SOCS1-KIR as Uveitis Treatment in Horses
At the 2023 AAEP Convention, Nicole Scherrer, DVM, Dipl. ACVO, of the University of Pennsylvania’s New Bolton Center, described a study of a novel drug that does not utilize the COX pathway. Instead, SOCS1-KIR focuses on negative regulation of the tyrosine kinase pathway. This suppressor of cytokinase signaling 1 binds to the kinase inhibitory region to stop the inflammatory pathway.
Cases of ERU presented to the University of Pennsylvania veterinary school from 2019-2022 were randomly assigned treatment with 0.1% diclofenac or SOCS1-KIR. Appaloosa horses (n=4) were overrepresented as 23.5% of the 16 horses in the study compared to the hospital Appaloosa population of 0.9% over the same study period. Three horses (four eyes) had glaucoma and were treated with dorzolamide/timolol, and two were treated with flunixin meglumine for three days due to severe inflammation.
Horses received three ophthalmic exams at two-week intervals. The horses received physical exams, and their CBC and blood chemistries were also evaluated. Scherrer’s team assessed the affected eyes and assigned inflammatory scores of 0/1-4 for each variable: ocular discharge, hyperemia, chemosis, corneal edema, hyphema, and aqueous flare. They added these scores for a total inflammatory score, with the lowest possible score of 5 and the highest score of 24.
Study Results
Of the 16 horses in the study, 11 were unilaterally affected and five were bilaterally affected. For those with bilateral ERU, one eye was treated with SOCS1-KIR and the other with diclofenac. The results showed no statistical difference in total inflammatory scores between diclofenac and SOCS1-KIR. The researchers noted:
- Aqueous flare and ocular discharge showed reduced inflammation with SOCS1-KIR compared to diclofenac.
- Overall inflammatory score with SOCS1-KIR was reduced at the second and third appointments compared to the initial visit.
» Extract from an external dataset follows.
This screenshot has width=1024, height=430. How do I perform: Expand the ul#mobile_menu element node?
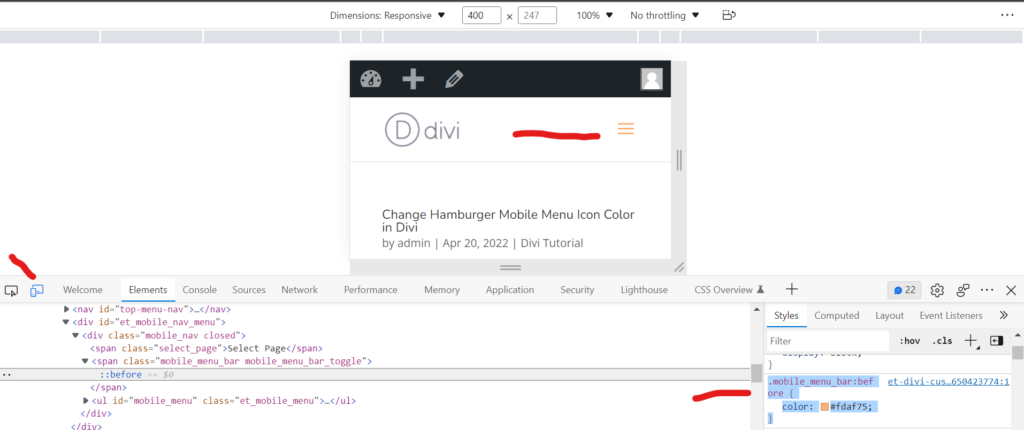(x=86, y=400)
- Ocular hyperemia with SOCS1-KIR was reduced by the third appointment compared to the initial visit.
- Inflammation did not resolve in 11 horses, but it did improve.
The researchers concluded that SOCS1-KIR has similar efficacy as an anti-inflammatory drug when compared to diclofenac (with its COX anti-inflammatory pathway) with regard to managing ocular hyperemia and aqueous flare associated with ERU.